Exercise task a
The post on Hidden Markov Models brings in Markov's assumption. In one to three sentences, explain why it is used.

Page
Hidden Markov Models(HMM) and Bayesian Networks

Updated on Feb 28, 2017 • by - pranav

categories - the_mathetics_behind

tags - hmm, bayesian, probabity,

I was reading about handwriting recognition when I came across the term Hidden Markov Models(HMM). Although I had some idea about Markov Models from my High school days, but never heard of "hidden" markov models. But while reading papers on handwriting recognition, and also speech recognition I came across this term, so I decided to dive into this.

Motivation

I am a lazy guy, and hence I need motivation. So I would list what made me go towards hidden markov models, as maybe some of you would wonder too. I would be mainly focussing on the use cases in Machine Learning. HMMs are used to model sequencial data i.e. the data which depends on previous data(eh?). What I mean to say is that machine learning techniques use data to train and to represent that data in mathematical models we use various mathematical tools(Poisson, Gaussian), and when the data which is generated by a system which is not completely independent of previous data generated, we can use hidden markov models to model that into our system. Some of the sequencial data categories are -

Time series data.
Language data banks.
Speech
The famous Human Gait detection problem.

Some Preliminary Mathematics

In the theory of markov models, we have good and efficient algorithms to calculate joint, marginal probabilities. Let $X$ be a set of random variable, then
$P(\textbf{X}) = P(X_{1}, X_{2}, X_{3}, ... X_{n})$
Breaking it into conditional probabilities with chain rule gives.
$P(\textbf{X}) = P(X_{1}).P(X_{2}|X_{1}).P(X_{3}|X_{2},X_{1}). .... P(X_{n}|X_{n-1},X_{n-2}...X_{1})$ $P(\textbf{X}) = \prod^{n}_{i = 1}{P(X_{i}|X_{i-1},X_{i-2}, ... X_{1})}$
To model these long conditional probabilities is a really difficult task as in machine learning the collected data(i.e. the value of n) can vary $~ O(10^{15})$. Hence we use Markov's assumption which is as follows for $m^{th}$ order -
$P(\textbf{X}) = \prod^{n}_{i = 1}{P(X_{i}| X_{i-1}, X_{i-2}, ... X_{i-m})})$
Which means we are assuming that the current state is dependent only on the previous m states.

Introduction

HMM represent probability distribution over sequences of observations. HMM help model sequential data with few parameters, and are not enforced by strong markov assumptions. There are certain assumptions that we take when we model a problem using this method. First lets understand the assumptions then go towards the model and how it makes our lives easy.

Assumptions

The observations are taken in discrete time intervals.
Observation at time $t$ was generated by some state $S_{t}$, which is hidden from the observer.

Extracted information
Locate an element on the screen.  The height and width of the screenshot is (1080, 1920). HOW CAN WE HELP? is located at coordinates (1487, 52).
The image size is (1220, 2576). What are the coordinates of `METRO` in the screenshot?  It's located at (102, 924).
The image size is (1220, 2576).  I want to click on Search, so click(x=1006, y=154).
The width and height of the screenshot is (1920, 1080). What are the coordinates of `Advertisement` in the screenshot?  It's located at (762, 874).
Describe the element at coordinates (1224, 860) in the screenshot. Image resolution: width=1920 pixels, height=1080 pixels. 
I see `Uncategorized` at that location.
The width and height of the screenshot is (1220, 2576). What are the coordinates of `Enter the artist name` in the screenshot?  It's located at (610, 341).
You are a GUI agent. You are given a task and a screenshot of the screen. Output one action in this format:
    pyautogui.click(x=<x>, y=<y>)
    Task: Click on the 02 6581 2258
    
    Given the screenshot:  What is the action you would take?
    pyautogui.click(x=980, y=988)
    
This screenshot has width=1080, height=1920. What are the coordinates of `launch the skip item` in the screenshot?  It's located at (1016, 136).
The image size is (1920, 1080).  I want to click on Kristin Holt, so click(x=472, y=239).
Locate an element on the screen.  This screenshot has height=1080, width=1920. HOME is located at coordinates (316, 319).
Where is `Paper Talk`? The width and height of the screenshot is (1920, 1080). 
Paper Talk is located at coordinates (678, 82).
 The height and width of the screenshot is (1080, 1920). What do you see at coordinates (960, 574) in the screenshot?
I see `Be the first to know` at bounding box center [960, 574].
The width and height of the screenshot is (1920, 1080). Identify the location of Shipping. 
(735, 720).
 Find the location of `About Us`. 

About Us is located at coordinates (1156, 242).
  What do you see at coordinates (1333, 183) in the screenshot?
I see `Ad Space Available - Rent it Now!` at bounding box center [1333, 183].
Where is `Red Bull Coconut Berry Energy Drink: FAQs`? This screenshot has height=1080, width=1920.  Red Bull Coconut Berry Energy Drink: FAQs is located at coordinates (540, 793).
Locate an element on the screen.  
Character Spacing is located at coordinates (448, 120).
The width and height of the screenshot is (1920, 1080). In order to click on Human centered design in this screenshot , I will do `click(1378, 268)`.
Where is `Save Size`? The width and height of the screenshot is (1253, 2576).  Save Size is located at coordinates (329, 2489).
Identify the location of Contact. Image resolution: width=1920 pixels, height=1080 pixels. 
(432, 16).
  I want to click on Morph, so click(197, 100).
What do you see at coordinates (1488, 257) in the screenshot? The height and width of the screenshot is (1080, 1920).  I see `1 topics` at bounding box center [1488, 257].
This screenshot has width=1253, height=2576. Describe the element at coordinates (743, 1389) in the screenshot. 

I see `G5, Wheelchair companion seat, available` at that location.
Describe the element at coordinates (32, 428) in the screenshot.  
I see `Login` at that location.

Exercise task b
Please reproduce the rows starting with the first line and going on through the line with "so click(x=1006, y=154).", switching "image size" to "frame size" and leaving everything else unchanged.

Task output a
Modeling the long conditional probabilities produced by the chain rule is very difficult, because in machine learning the collected data (the value of n) can be on the order of 10^15. Markov's assumption avoids this by treating the current state as dependent only on the previous m states.

Task output b
Locate an element on the screen.  The height and width of the screenshot is (1080, 1920). HOW CAN WE HELP? is located at coordinates (1487, 52).
The frame size is (1220, 2576). What are the coordinates of `METRO` in the screenshot?  It's located at (102, 924).
The frame size is (1220, 2576).  I want to click on Search, so click(x=1006, y=154).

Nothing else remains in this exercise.